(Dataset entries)
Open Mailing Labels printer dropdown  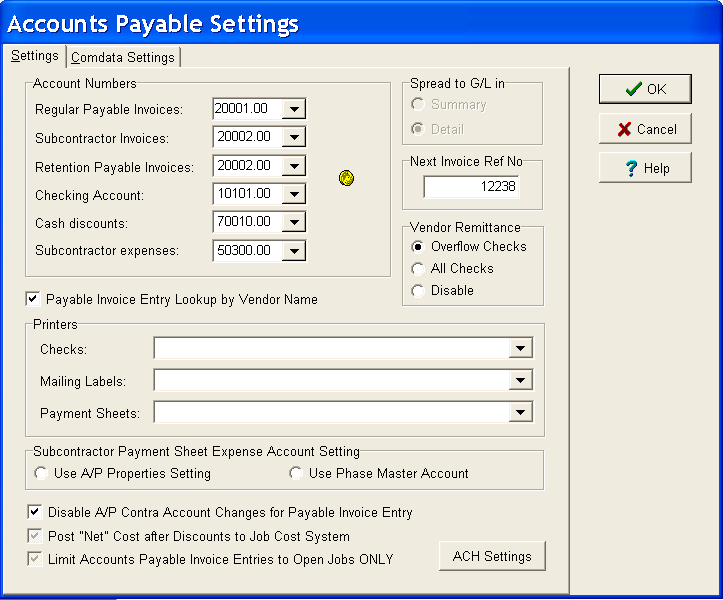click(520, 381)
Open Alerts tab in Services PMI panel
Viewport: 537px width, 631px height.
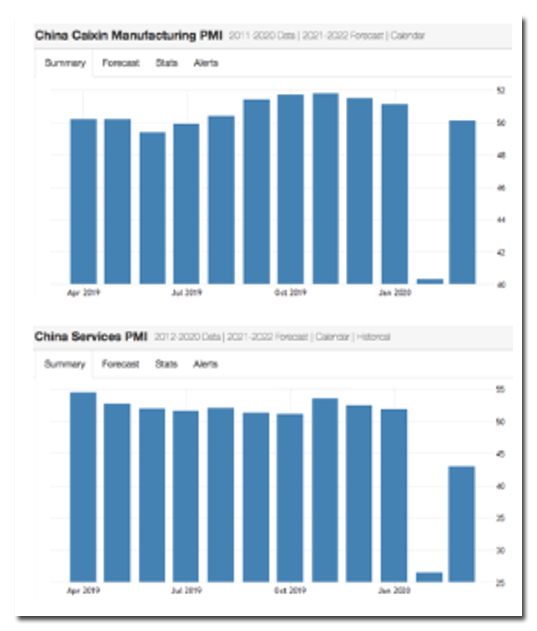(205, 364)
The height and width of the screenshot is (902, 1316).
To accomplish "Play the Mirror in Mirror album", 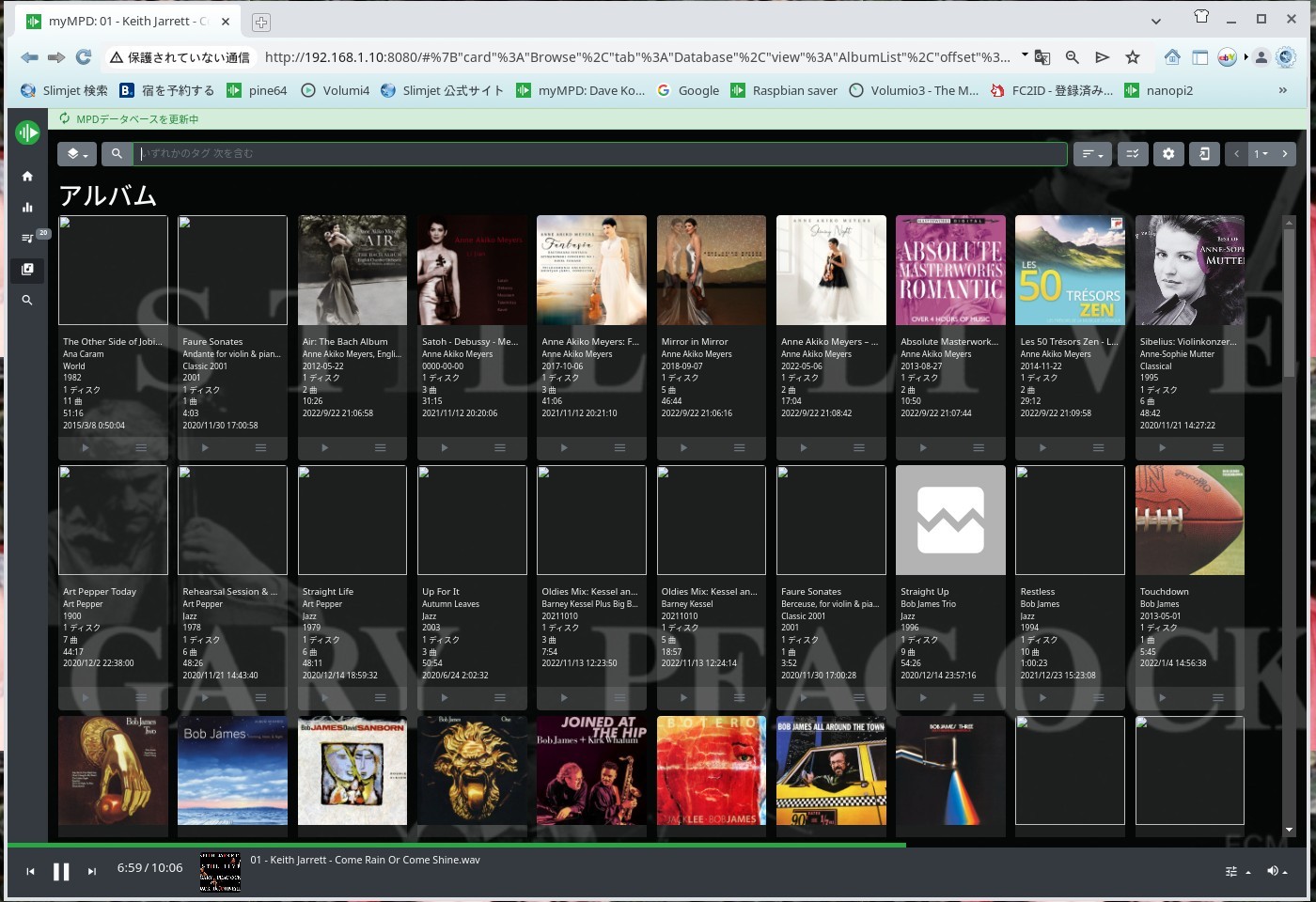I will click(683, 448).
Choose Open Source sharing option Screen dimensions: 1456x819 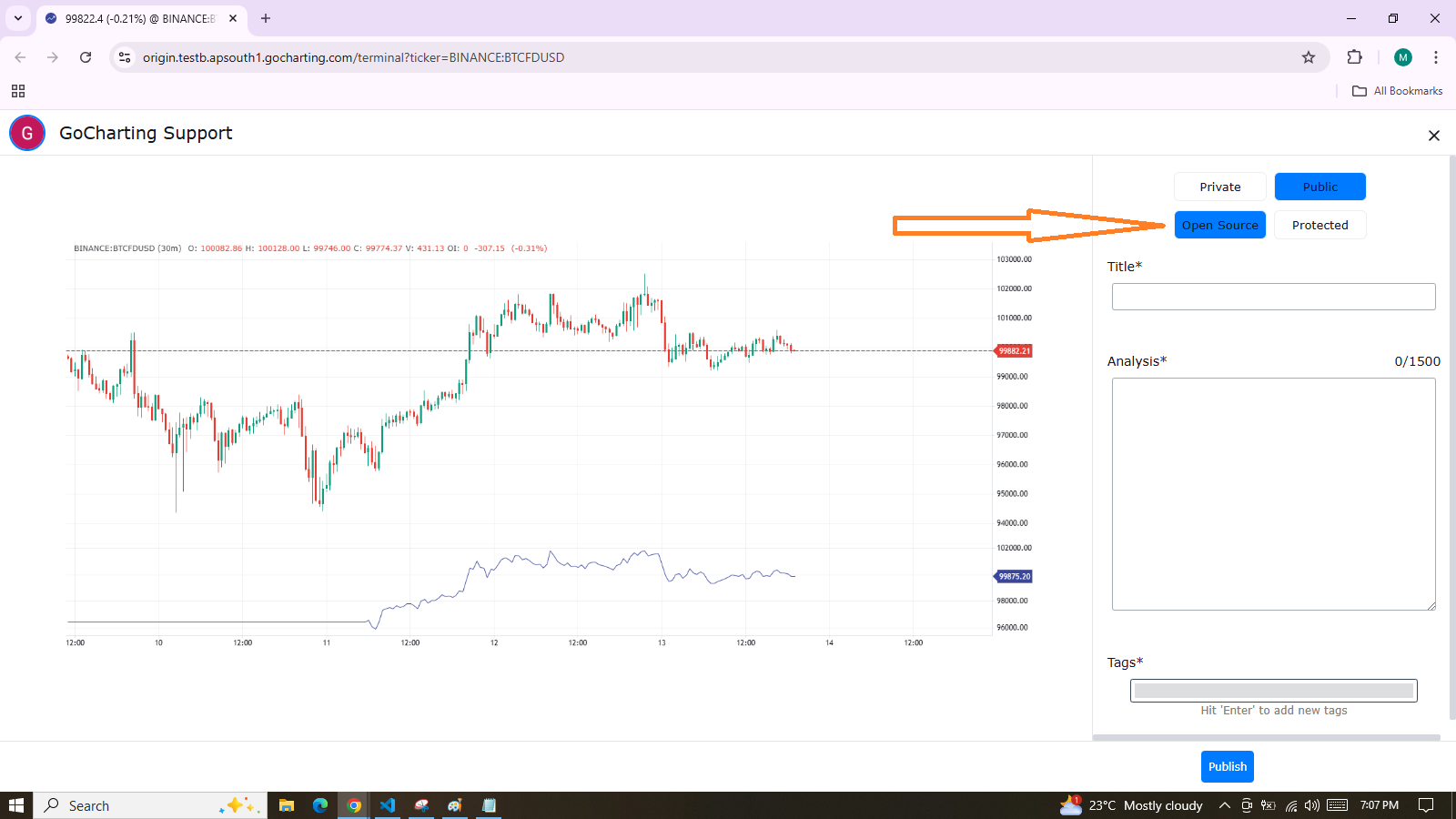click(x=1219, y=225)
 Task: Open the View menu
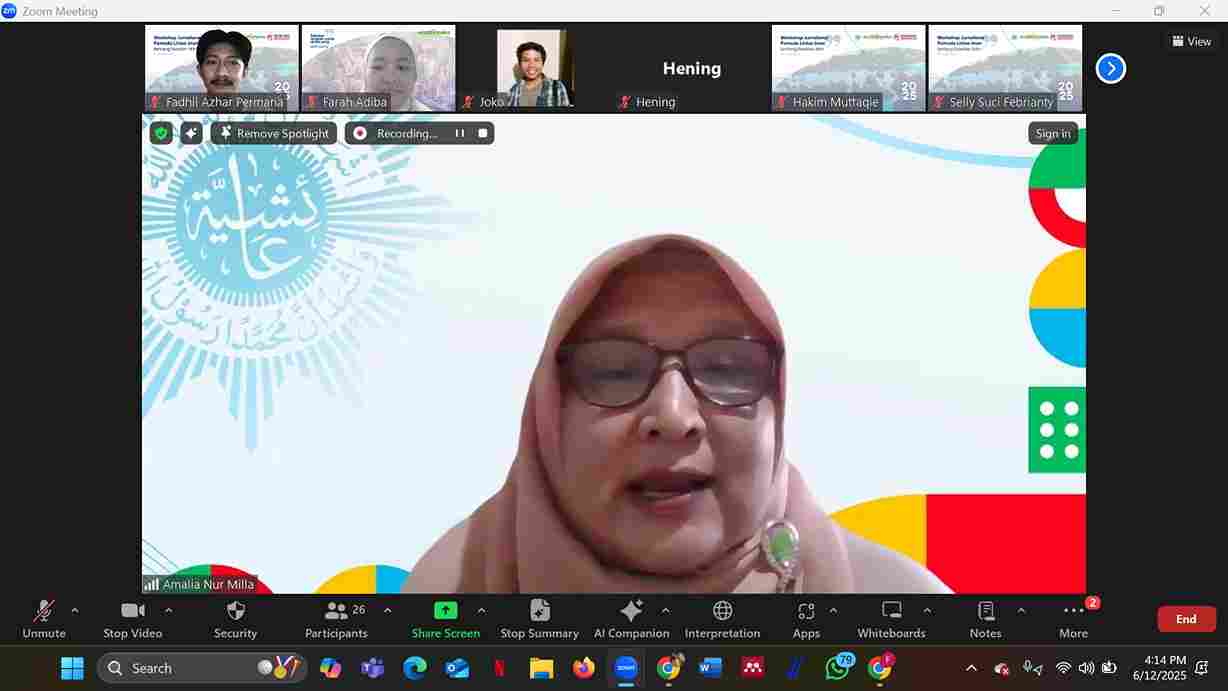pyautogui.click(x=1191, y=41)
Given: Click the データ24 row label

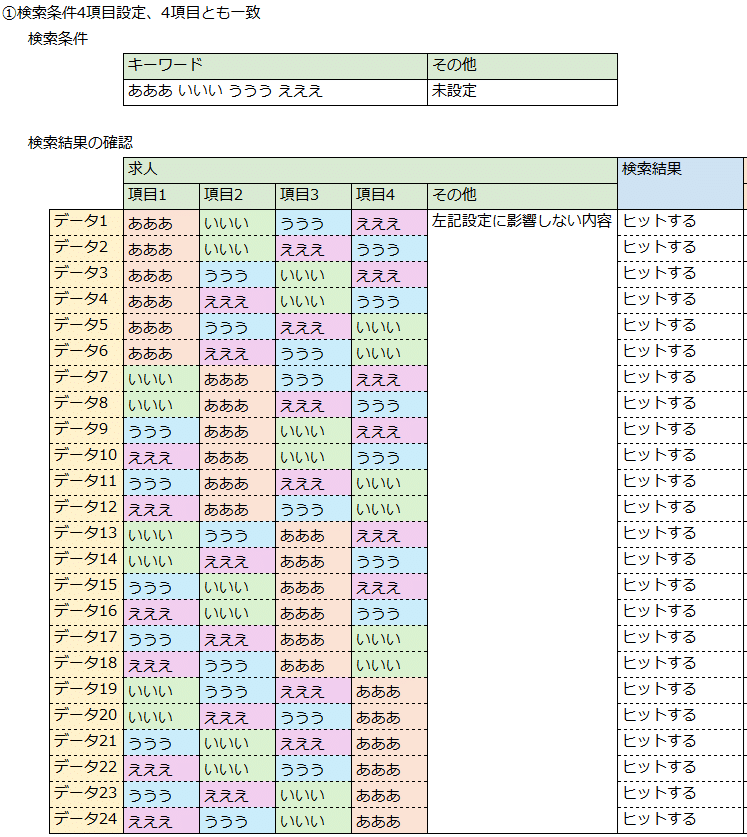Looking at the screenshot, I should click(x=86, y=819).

### Activity
Output exactly the lines from the one containing "Task: Open the View menu" through the last line of the records above, both included, leaving out any pictures.

### Written solution
 Task: Open the View menu
pyautogui.click(x=1191, y=41)
Given: Click the データ24 row label

Looking at the screenshot, I should click(x=86, y=819).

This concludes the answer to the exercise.